Através da voluntária recepção da graça e dos dons, santificando e renovando o homem interior, acontece a Justificação do pecador, derivada de cinco causas (Dz 1529): Final: A glória de Deus e a Vida eterna; Eficiente: Deus em Sua Misericórdia e graça, purifica-nos e santifica-nos, assinalando-nos e ungindo-nos; Meritória: o Verbo encarnado, através de Sua paixão sobre a Cruz, satisfez a Deus Pai; Instrumental: o Sacramento da fé, que é o Batismo, sem o qual ninguém é salvo e; Formal: A justiça de Deus, aquela pela qual Ele nos torna justos: na qual, perdoados, somos renovados “no espírito da nossa mente”

Ao ser justificado, o ser humano recebe junto com o Perdão dos Pecados - ao ser enxertado em Jesus Cristo e através Dele - as Virtudes Teologais. A Esperança e a Caridade seguem a Fé, na Graça de Deus; pois “ a fé é o princípio da salvação humana” (Dz 1532) e, “a fé sem obras é morta” (Dz1531).

Por tudo isso, não se deve presumir a própria salvação e, deve-se reconhecer o aumento da Justificação recebida, através do progresso nas virtudes, mediante a graça de Cristo e a cooperação da fé para as boas obras; derivando disso, a necessidade e a possibilidade da observância dos Mandamentos, dado que é próprio do justo um espírito contrito e penitente devido a ele cair ao menos em pecados leves e cotidianos. Nisto o homem justificado deve se precaver contra a temerária presunção da predestinação, implorando de Deus o dom da perseverança final e recorrendo sempre ao Sacramento da Penitência, dado pela Igreja, pelos méritos de Cristo; pois a graça se perde com qualquer pecado mortal, não obstante permaneça a fé.

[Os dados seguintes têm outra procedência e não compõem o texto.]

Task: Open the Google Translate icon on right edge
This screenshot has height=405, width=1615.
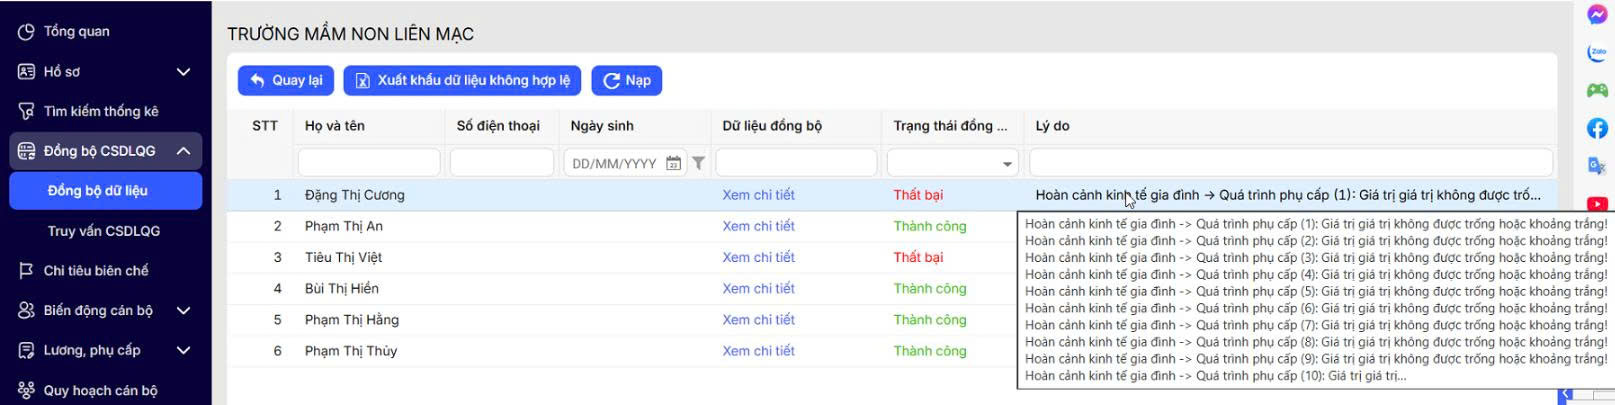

O Capítulo 16, desse Decreto, trata dos frutos da justificação ou méritos das boas obras e da razão destes méritos: Cristo, cabeça da Igreja, transmite sua força aos seus membros justificados; Assim, a Justiça de Deus é designada também “Nossa”, dado que está inerente a nós e nos justifica. Por isso só é conveniente, e é dever, gloriar-se no Senhor, ainda mais pelo motivo que toda a vida humana deve ser examinada e julgada conforme o juízo divino

A Justificação, conforme Stancati (2003, p. 424), não é só a remissão dos pecados, mas também o dom de um novo princípio vital de existência no Espírito Santo, a vida de filhos de Deus, predestinada à Vida Eterna.

Referencias

PAULO III. Papa. Decreto sobre a Justificação (1547). In: DENZINGER, Heinrich; HÜNERMANN, Petrus. Compêndio dos Símbolos, definições e declarações de fé e moral. São Paulo: Paulinas; Loyola, 2007, pp. 400-415. NN: 1520-1583.

STANCATI, T. Verbete “Justificação”. In: LEXICON: diccionario teológico enciclopédico. São Paulo: Loyola, 2003. pp. 424-425.